Kematian Hidup, Ketergesaan, Dan Keterasingan Yang Menghinggapinya
Dengan ketergesaan hidup dan keterburuan yang menghinggapi setiap pagi dalam kehidupan ini, patut rasanya untuk kita pertanyakan. Bagaimana bisa? Bagaimana bisa hidup yang seharusnya menjadi nikmat malah berjalan tak sesuai rencana, menjadi sibuk dan membosankan.
Mestinya kejadian ini tidak terjadi begitu saja, ada diskursus, ada konstruksi. Ada hal-hal yang menjadi penyebab itu semua terjadi, yang membuat kita dan mereka saling terasing. Terasing dari faktor produksi, terasing dari nilai yang diproduksi tanpa bisa dikonsumsi, terasing dari alam yang dengan tersenyum kita terus saja dieksploitasi, terasing dari keluarga dan orang-orang sekitar yang karena desakan menjadi abai untuk kita sapa, hingga terasing dari potensi diri untuk terus berkembang dan mencari makna hidup. Kita telah terasing, dikontrol, bahkan dieksploitasi tanpa kita sadari yang disebabkan oleh kapitalisme.
Kapitalisme adalah sebuah sistem, ia membuat kita berjalan dalam lingkaran eksploitasi, akumulasi, dan ekspansi. Ambisinya ada pada perputaran modal, memproduksi nilai untuk dipertukarkan dengan hal lain yang bisa menggandakan atau mendongkrak modal awal, dan bukan atas dasar kebutuhan. Membuat kita mengkonsumsi karena dorongan hasrat ingin membeli, bukan atas dasar kebutuhan. Tatanan manusia didesain sedemikian rupa dengan tujuan: kerja, laba, dan kontrol.
Alam adalah halal untuk digerusnya hingga habis, manusia menjelma mesin tanpa nurani. Raga, dan jiwa sesak dengan kerja, kerja, dan kerja. Kemudian beli, beli, dan beli, lalu kerja lagi, beli lagi, dan lagi.
Jika konsumen berkurang, ia akan membuat seribu satu rencana untuk menciptakan pasar, menciptakan pembeli, lagi, dan lagi. Melalui perluasan pasar, melalui hegemoni media dan pikiran, melalui apa yang mereka sebut sebagai “globalisasi”.
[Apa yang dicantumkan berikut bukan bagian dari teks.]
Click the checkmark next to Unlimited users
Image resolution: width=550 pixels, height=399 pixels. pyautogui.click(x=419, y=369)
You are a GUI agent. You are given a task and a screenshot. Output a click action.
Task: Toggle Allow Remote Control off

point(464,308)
Sistem ini memapankan sistem kelas dan kekuasaan kelas; kelas tertindas dan kelas yang menindas. Secara penuh membiarkan kelas tertindas tetap berada dalam kotak kecil mereka, isolasi mereka. Mengontrol naratif dari kehidupan kita baik dalam soal ruang maupun waktu; membaginya menjadi waktu kerja/ruang kerja, waktu santai/ruang santai, dsb. Secara hati-hati ruang, waktu, dan aktivitas yang dikontrol, diisolasi, dan dipisahkan satu sama lainnya, pemisah antar individu satu dengan individu lainnya. Karakter manusia yang dikonstruksi dalam sebuah sistem yang dirancang dengan arsitektur terbaik, yang dapat menyembunyikan penderitaan hidup manusia di bawah tirani pasar.
Jadi, berhati-hati lah.
Menghidupi Hidup Sepenuhnya
Karena hidup mesti berhati-hati, maka hiduplah dengan nurani, jangan menjadi mesin. Gunakan akal mu agar tak tertipu televisi, pun media sosial yang memabukkan. Termasuk kabar jika dunia hari ini sedang baik-baik saja.
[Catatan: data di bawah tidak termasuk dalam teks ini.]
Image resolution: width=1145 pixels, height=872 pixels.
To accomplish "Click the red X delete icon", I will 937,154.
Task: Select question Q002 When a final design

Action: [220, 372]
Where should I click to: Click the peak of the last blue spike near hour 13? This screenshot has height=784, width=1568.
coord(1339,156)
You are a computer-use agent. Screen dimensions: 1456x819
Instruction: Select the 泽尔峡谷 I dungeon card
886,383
Cara terbaik untuk mengakhiri keterasingan dan kebosanan hidup adalah dengan membaca buku, membaca senja, membaca apa saja, dan membaca bagaimana semua ini bisa menjadi; kesenjangan antara yang tertindas dan yang menindas, kemiskinan yang seolah lazim, membaca segala ketergesaan hidup yang menghantui. Berpikir perihal substansi, perhatikan semua pilihan, apakah ini adalah yang dibutuhkan atau hanya keinginan (hasrat) yang sementara.
Berjejaring, berteman, dan membangun kolektif juga adalah salah satu cara untuk menentang keterasingan satu sama lain. Mengenali yang lain adalah cara terbaik untuk mencintai hidup. Bertegur sapa lah sebelum malam menelan mu, lagi.
“Zarathustra menyarankan agar gairah untuk bermain dikembalikan untuk menghancurkan masyarakat yang menindas gairah”
Lakukan hal-hal yang kalian senangi, berbahagialah. Retas segala keresahan yang ada dengan kobaran jalanan. Bakar setiap kebosanan hidup dengan melawan sistem yang membuat kita terasing, tak berdaya, dan tidak bergairah. Ciptakan jalan bagi atmosfer liar tentang kebebasan.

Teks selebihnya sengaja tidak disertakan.